More than one physician or nurse practitioner has commented that successful lumbar punctures depend more on the skill of the person positioning the baby than on the skill of the person wielding the needle.
There's more than a little truth in that, but the person doing the tap needs to be able to tell the holder how to adjust the position for best access. The more accurate their directions, the better the position.
There are two basic positions for LP. Sitting and lying on the side. Most of the time, we position the baby on his side with the lower part of the spine curved as much as is practical given the baby's condition and equipment being used. I generally place one hand on the baby's upper back and the other on the back of the upper thighs extending onto the diaper area.
The diaper is pulled down to expose the lower spine, but not so far as to risk fecal contamination. The nurse practitioner or physician cleans the site and places a sterile drape over the lower back. The lumbar area of the spine needs to be curled in order to open the spaces between the vertebrae. This is accomplished by curling the baby's spine from the bottom, keeping the upper part of the spine as straight as possible so as not to interfere with breathing. When I position a baby this way, it is very rare for a nurse practitioner or physician to fail to get a successful tap.

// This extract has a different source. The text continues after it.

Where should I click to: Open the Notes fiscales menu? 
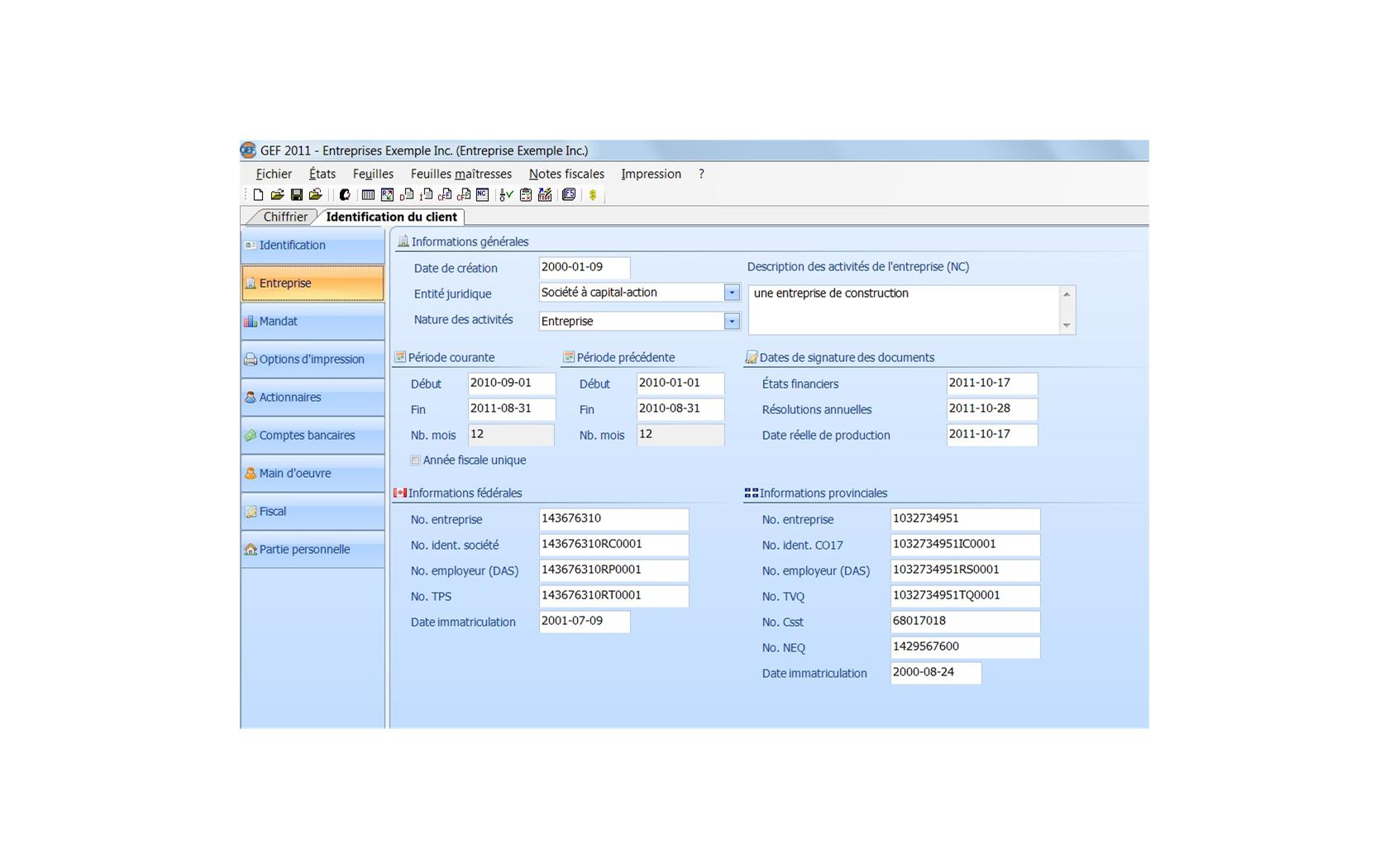point(566,174)
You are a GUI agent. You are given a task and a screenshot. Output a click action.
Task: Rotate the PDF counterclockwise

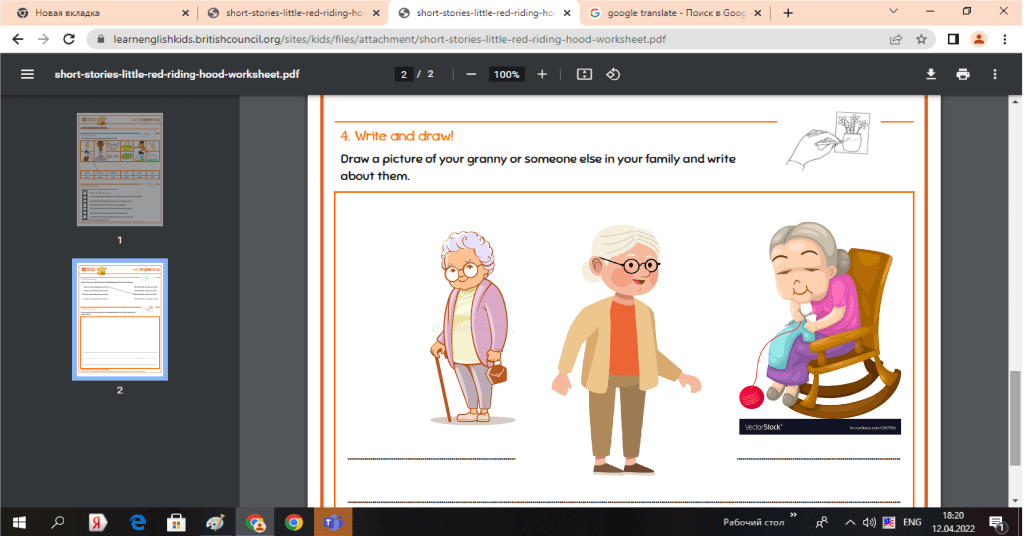pos(614,75)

The seated position can be used for less fragile babies and the principle is the same, but hand position is different. The baby needs to be leaning forward with the head supported and lower spine flexed. One hand is placed on each side. I generally have 2 fingers of each hand on the upper back, thumbs under the chin, and pinkies under the knees. My hand size limits the size of babies I can position this way. It's trickier for the holder to learn this position and to keep the baby immobilized while the LP is done.